**Soru 1:** Çocuğa nasıl rehber olunacağını anlatan yazıya göre çocuğun çalışacağı oda ya da alan nasıl olmalı?
**Soru 2:** Çocuğa nasıl rehber olunacağını anlatan yazının devamını, son cümlesinden sonra gelecek şekilde yazın.

**Verilen yazı:**
Psk. Dan. Enes Karaosmanoğlu
Psk. Dan. Enes Karaosmanoğlu
Psikolojik Danışmanım! Aile Danışmanıyım! Pedagogum! Akademik Danışmanım! Öğrenci Koçuyum!
Psk. Dan. Enes Karaosmanoğlu

Blog

Çocuğuma Nasıl Rehber Olmalıyım?

Çocuğuma Nasıl Rehber Olmalıyım?

 Anne-baba, okul konusunda çocuklarından daha hassas ve endişelidirler. Çocuğun okul başarısı ailenin tutumuyla yakından ilgilidir. Aileler, çocuklarının başarılı olması için şu noktalara dikkat etmelidirler: 

- Evinde huzurlu ve mutlu bir ortam içinde olan çocuklar daha başarılı olurlar. Anne- baba arasında çatışma ve geçimsizlik varsa çocuk sınıftaki faaliyetlere katılmaya istekli değildir. Çoğu zaman bu çocuklar evde yaşadıkları sorunları açıklayamazlar; öğretmen de onların dikkatsizliğini, iş birliği yapmamasını ve saldırganlığını tembellik olarak algılar. Bu yüzden de onların isteksiz olduğu düşüncesine kapılırlar. Bir örnek verecek olursak;‘’Mehmet daha önce başarılı ve saygılı bir öğrenciyken ders notları düşmüş, içe kapanmıştı. Ailesi incelendiğinde Mehmet’in babasıyla annesinin şiddetli tartışmalar yaşadığı görülmüştür. Evde yeni beliren bu huzursuz ortam Mehmet’i fazlasıyla etkiler, ders başarısını düşürür.’’
            Çocukların eğitim ve gelişimine destek olmak huzurlu ve sevgi dolu bir ortam oluşturmak için anne-baba çocukların yanında çatışmaya girmemeli, uyumlu bir ilişki kurmalı, çocuklarına sevgi ve güven vermelidir. Bunun içinde tutarlı ve adil olmaları çocuklarıyla doğrudan ve açık iletişimi benimsemeleri gerekir.
- Çalışmak için ortam hazırlamalıdırlar: Dikkati dağıtıcı şeylerden uzak, gerekli malzemeleri bulunduran kendine ait bir odası veya bir alanı olmalıdır.
- Anne-baba teşvikçi olmalıdır: Öğrenme tutkusu konusunda anne-baba iyi örnek oluşturmalıdır.

**Eldeki veriler:**
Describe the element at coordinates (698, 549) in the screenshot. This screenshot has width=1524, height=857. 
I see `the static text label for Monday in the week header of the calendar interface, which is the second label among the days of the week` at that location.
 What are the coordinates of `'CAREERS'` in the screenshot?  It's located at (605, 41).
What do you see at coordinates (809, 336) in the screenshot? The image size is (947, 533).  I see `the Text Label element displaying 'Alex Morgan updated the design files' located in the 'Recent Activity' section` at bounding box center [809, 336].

**Cevap 1:** Dikkati dağıtan şeylerden uzak olmalı ve gerekli malzemeleri bulundurmalı.

**Cevap 2:**
- Çocuktan beklentiler gerçekçi olmalıdır: Aile hataları ve başarısızlıkları yanlış cezalandırırsa ve eleştirirse bu doğru olmaz. Hele çocukları bir etikete mahrum bırakırsak veya başkalarıyla kıyaslarsak bu ters teper. Burada da bir örnek verirsek; ‘’Zeynep okulda ortalamanın üstünde başarı gösteren bir öğrencidir. Annesi Zeynep’i sınavlarda daha iyi bir derece alması için psikolog veya psikiyatriye götürmek istiyor. Çünkü Zeynep’in başarısı annesine yetersiz geliyor.’’ Hâlbuki her çocuğun kendine göre zeka seviyesi, yeteneği ve becerileri vardır. Biz aşırı zorlarsak bu onun başarısız ve mutsuz olmasına yol açacaktır. Tabi ki çocuk sevilmeli, yüreklendirilmeli, övülmeli, onaylanmalı, kapasitesine inandırılmalı olumlu ama kararlı davranılmalıdır.
- Başarılarını överken gerçekçi olmalıdır: Çocuklar ne zaman abartılı konuştuğumuzu iyi bilirler. Onun başarılarını, becerilerini ve yeteneklerini överken ebeveynler gerçekçi olmalıdır kolay başarıları abartmamalıdır. Çok çalıştığı ve başarılı olduğu zaman onu övmeli, cesaretlendirmelidir.
- Yanlış tutum ve söylenmelerden uzak olmalıdır: ‘’Kazanamazsan herkese rezil oluruz.’’ ‘’Bak komşunun çocuğu bile kazandı.’’ ‘’Bir işi beceremiyorsun.’’ Bu ve benzeri cümleler çocuğunuzun moralini bozar ve kaygı durumunun yerleşik bir hal almasına neden olur. Kaygı ve stres ise performansını düşürür, başarısını giderek azaltır.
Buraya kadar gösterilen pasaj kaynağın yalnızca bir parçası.